Claim Rejections - 35 USC § 103
In the event the determination of the status of the application as subject to AIA 35 U.S.C. 102 and 103 (or as subject to pre-AIA 35 U.S.C. 102 and 103) is incorrect, any correction of the statutory basis (i.e., changing from AIA to pre-AIA ) for the rejection will not be considered a new ground of rejection if the prior art relied upon, and the rationale supporting the rejection, would be the same under either status.
The following is a quotation of 35 U.S.C. 103 which forms the basis for all obviousness rejections set forth in this Office action:
A patent for a claimed invention may not be obtained, notwithstanding that the claimed invention is not identically disclosed as set forth in section 102, if the differences between the claimed invention and the prior art are such that the claimed invention as a whole would have been obvious before the effective filing date of the claimed invention to a person having ordinary skill in the art to which the claimed invention pertains. Patentability shall not be negated by the manner in which the invention was made.
Claim 7-10, and 16-18 is/are rejected under 35 U.S.C. 103 as being unpatentable over Yun as applied to claims 1 and 12 above, and further in view of Mahyar (U.S. Pat. No. 10999566, hereinafter Mahyar).
Regarding claim 7, the rejection of claim 1 is incorporated. Yun discloses all of the elements of the current invention as stated above. However, Yun fails to expressly recite wherein the operations further comprise: detecting the deviation in the playback timeline of the content item based on at least one of a portion of the text data associated with the deviation in the playback timeline of the content item, the audio associated with the content item, and image data associated with the content item, the image data comprising at least one of one or more video frames and one or more still images.
Mahyar teaches “systems and methods to automatically generate textual descriptions for video content.” (Mahyar, ¶ Col. 2, lines 33-35). Regarding claim 7, Mahyar teaches wherein the operations further comprise: detecting the deviation in the playback timeline of the content item (Discloses detecting “a scene in the content” which is “interrupted by a flashback or other scene {a deviation from the playback timeline...}” as part of a “first segment comprising a first set of frames and first audio content”; Mahyar, ¶ Col. 6, line 64 - Col. 7, line 43) based on at least one of a portion of the text data associated with the deviation in the playback timeline of the content item, the audio associated with the content item, and image data associated with the content item, the image data comprising at least one of one or more video frames and one or more still images (“The first segment” may comprise “non-continuous segments which are related,” also referred to as clips, which may correspond “to events, scenes, and/or other occurrences that may be discrete and/or extractable from the content” based on “certain locations and/or times, certain actors that appear, certain music or sounds, and/or other features of the content” and the system can “extract and/or analyze individual frames of video content to determine whether the frames are part of the same segment or a different segment” including by “processing images using one or more object recognition algorithms, determining pixel color values, comparing certain portions of frames to previous or subsequent frames in the video, and the like.”; Mahyar, ¶ Col. 7, lines 7-43).

• **TASK SET**
[1] In the office action excerpt, copy the passage that begins at the words "Regarding claim 7, the" and ends after the words "more still images.".
[2] In one to three sentences, explain why the office action excerpt says that switching a rejection's statutory basis from AIA to pre-AIA would not count as a new ground of rejection.

• **INFORMATION PROVIDED**
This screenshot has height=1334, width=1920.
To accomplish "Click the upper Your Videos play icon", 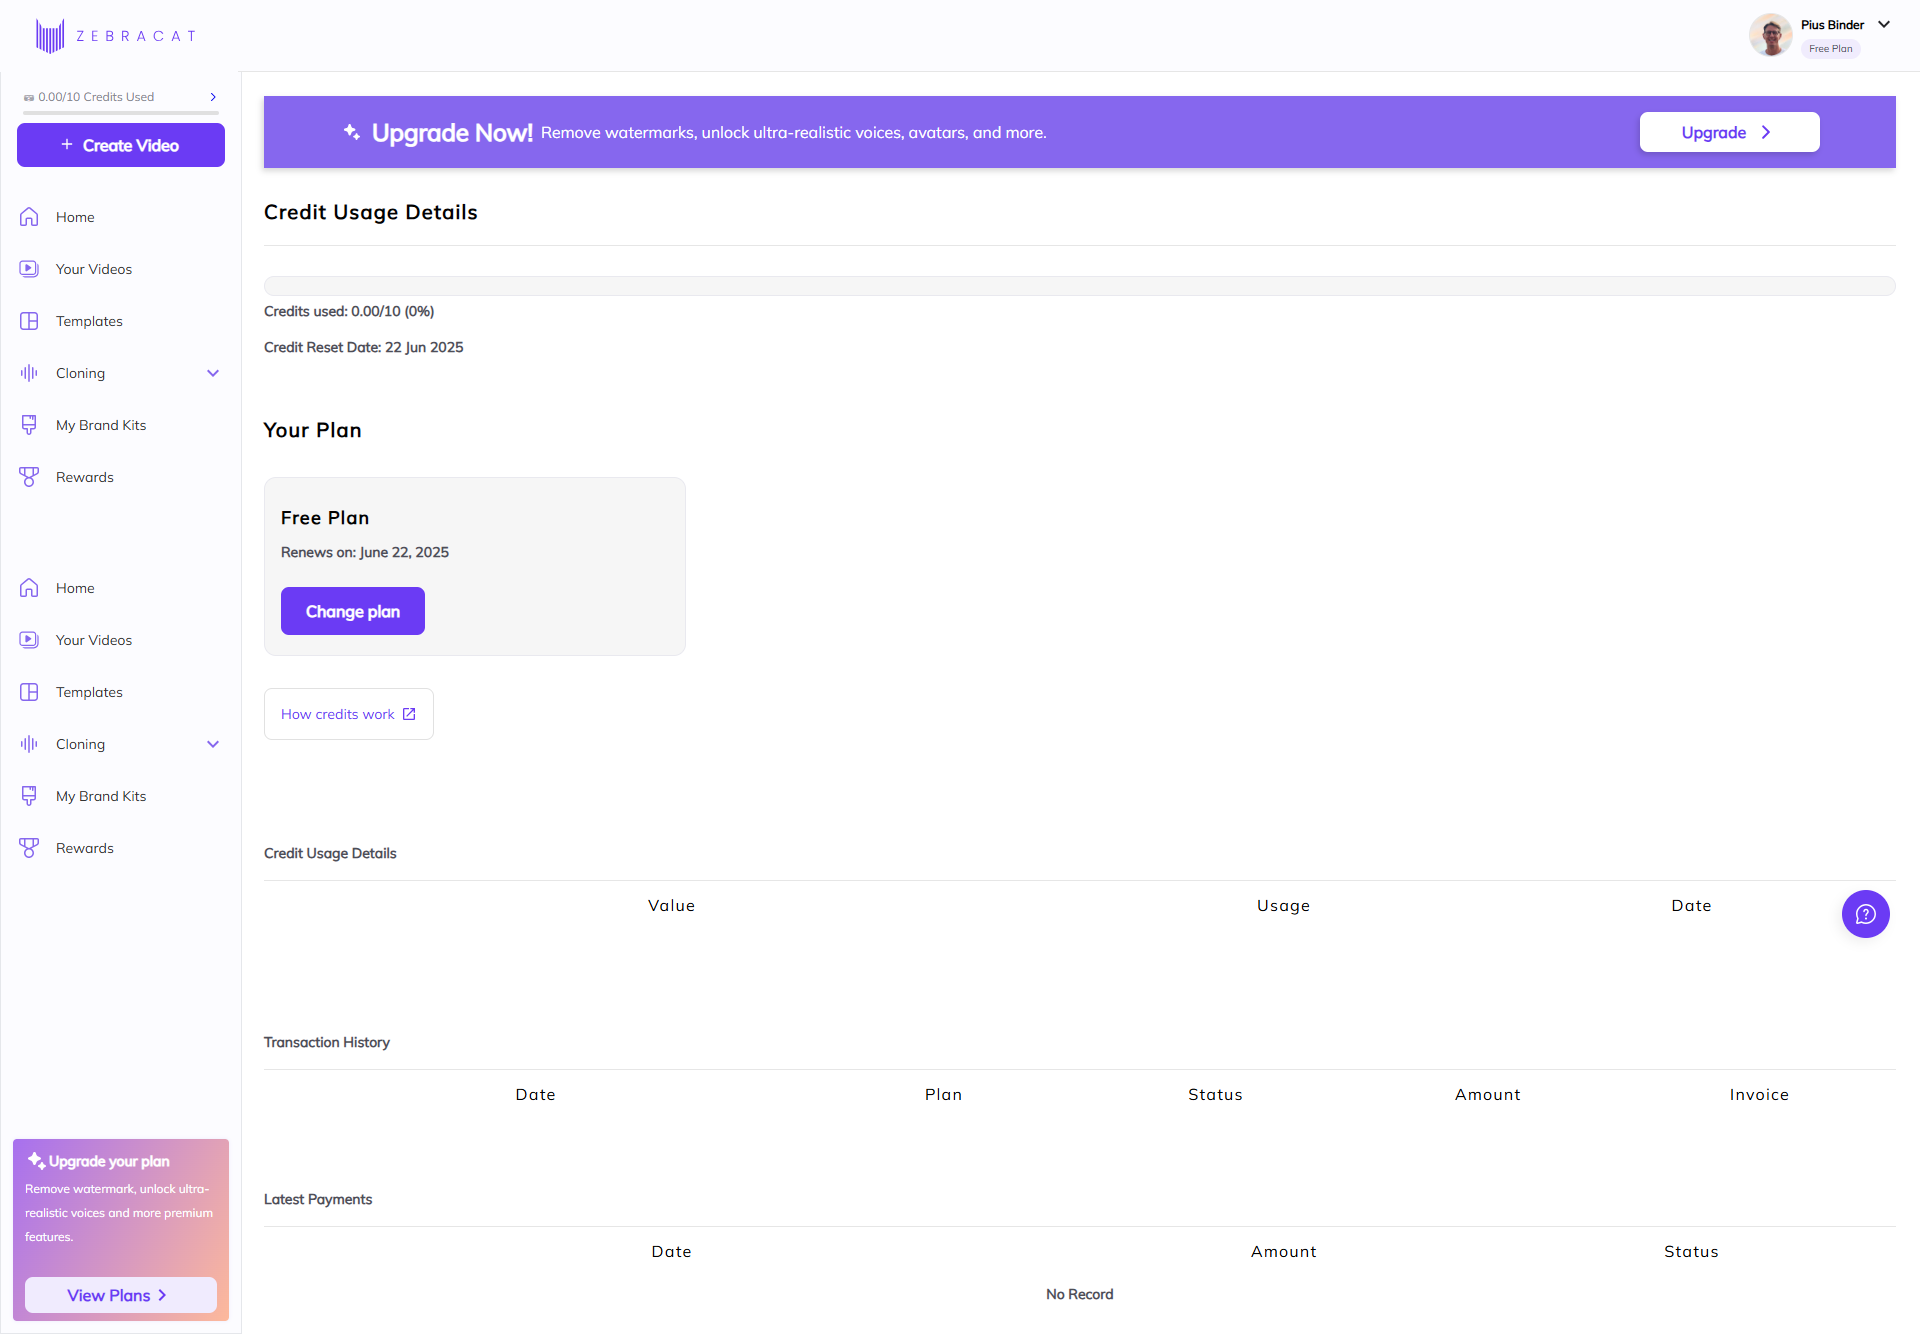I will 29,269.
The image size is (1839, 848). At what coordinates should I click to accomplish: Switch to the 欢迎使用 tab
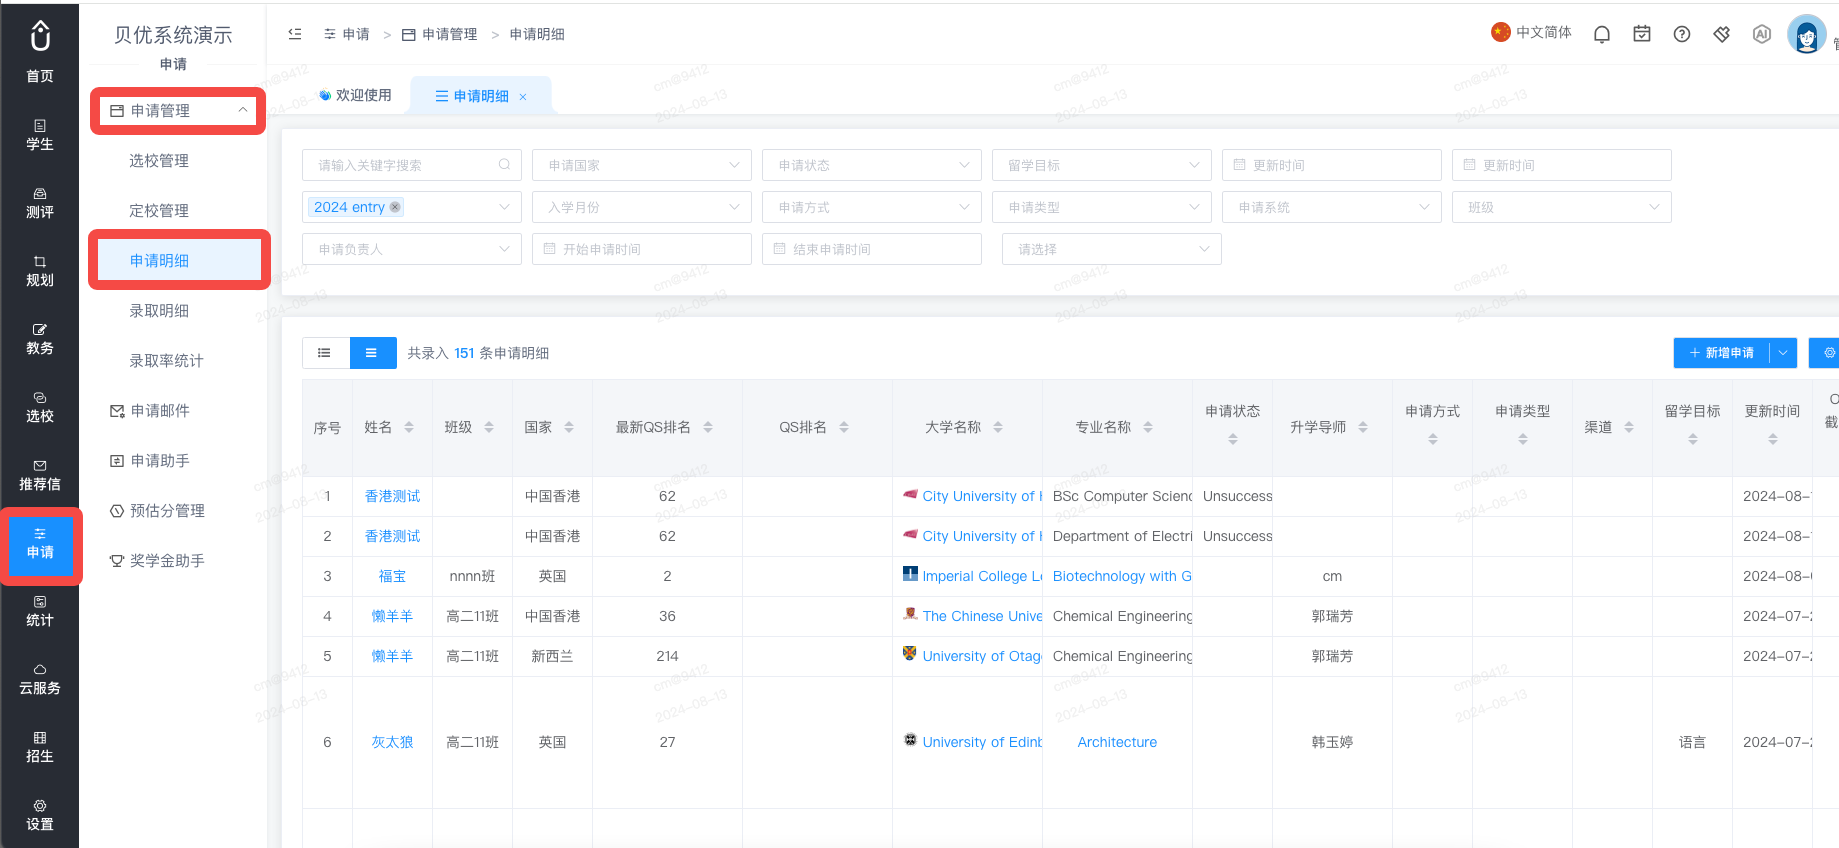356,95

• **ANSWER SET**
[1]
Regarding claim 7, the rejection of claim 1 is incorporated. Yun discloses all of the elements of the current invention as stated above. However, Yun fails to expressly recite wherein the operations further comprise: detecting the deviation in the playback timeline of the content item based on at least one of a portion of the text data associated with the deviation in the playback timeline of the content item, the audio associated with the content item, and image data associated with the content item, the image data comprising at least one of one or more video frames and one or more still images.

[2] Such a correction is not treated as a new ground of rejection when the prior art relied upon and the rationale supporting the rejection would be the same under either status. Only the statutory label changes, not the substance of the rejection.